In 2019, companies incorporated in England, Luxembourg and the Netherlands were awarded €229 million against the Kingdom of Spain in an investor-state arbitration. On 24 February 2020, the Federal Court of Australia enforced the arbitral awards. How did that happen? The Federal Court held that as Australia is a contracting party to the Convention on the Settlement of Investment Disputes ("Convention"), it is bound to enforce awards against other contracting countries to the Convention (here Spain), and Spain could not rely on foreign state immunity laws to resist the enforcement of the awards.

The applicants invested in solar projects in Spain between 1997 and 2012. During this period, Spain adopted a series of regulatory measures subsidising development of renewable energy sources. The applicants invested €265 million in solar power projects in reliance on these incentives. After 2012, Spain revoked the financial incentives, and the applicants commenced arbitral proceedings under the multilateral Energy Charter Treaty 1998 ("ECT"), claiming that Spain had breached its obligation to afford fair and equitable treatment to investors. The ECT provided for the submission of investor-state disputes to arbitration before the International Centre for the Settlement of Investments Disputes ("ICSID") pursuant to the Convention. ICSID found that Spain was in breach of its obligations under the ECT and awarded damages to the applicants.

The applicants then brought proceedings in Australia (as well as parallel proceedings in the United States), seeking recognition and enforcement of the ICSID awards. Spain sought to resist enforcement on the basis of foreign state immunity. The Honourable Justice Stewart dismissed Spain's argument, reasoning that Spain was a contracting party to the ECT and had actively participated in the proceedings before ICSID. On this basis, Spain had submitted to the arbitrations under the Convention, and Australia, as a contracting party to the Convention, is obliged to recognise and enforce ICSID awards.
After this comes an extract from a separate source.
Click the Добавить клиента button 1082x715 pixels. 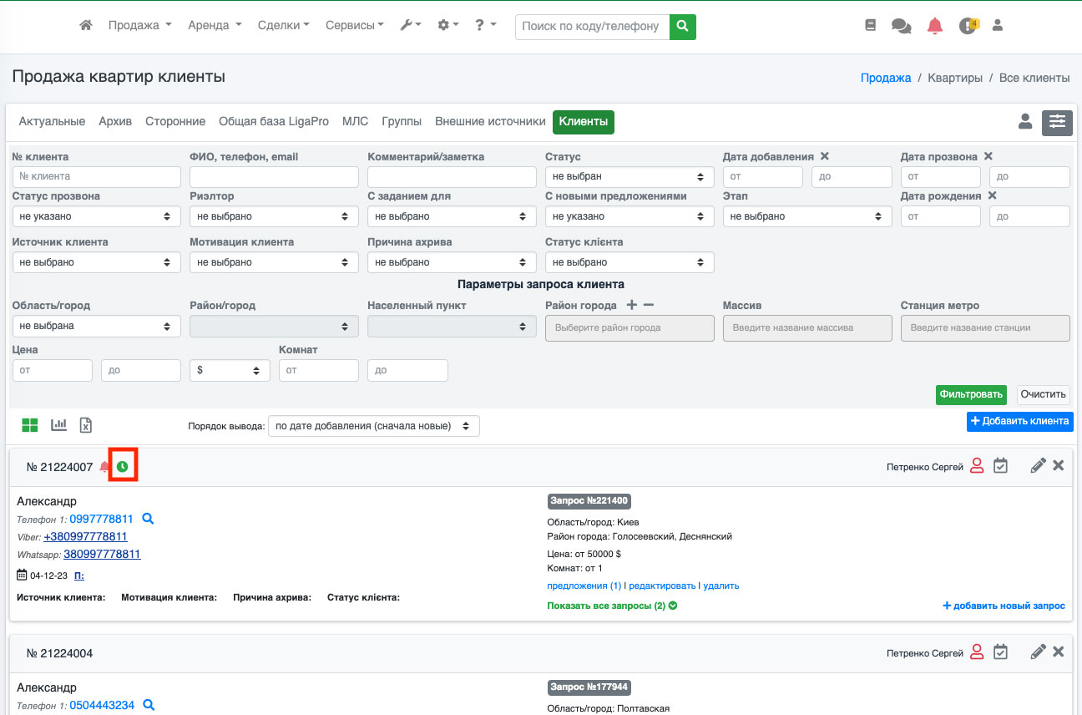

Therefore, Justice Stewart held that Spain had consented to contracting states, such as Australia, having the power to recognise and enforce awards against it. It is to be noted that there remains a moot question concerning the interplay between Australia's foreign immunity laws and its obligations under the Convention to execute ICSID awards. The applicants in Eiser have had their award enforced in Australia but have not yet sought to execute the award against property held by Spain in Australia.

The Federal Court's decision in Eiser should encourage other recipients of ICSID awards who face challenges of enforcement in the home jurisdiction of the foreign state against whom the award is made, that Australia is a viable option for the enforcement of ICSID arbitral awards.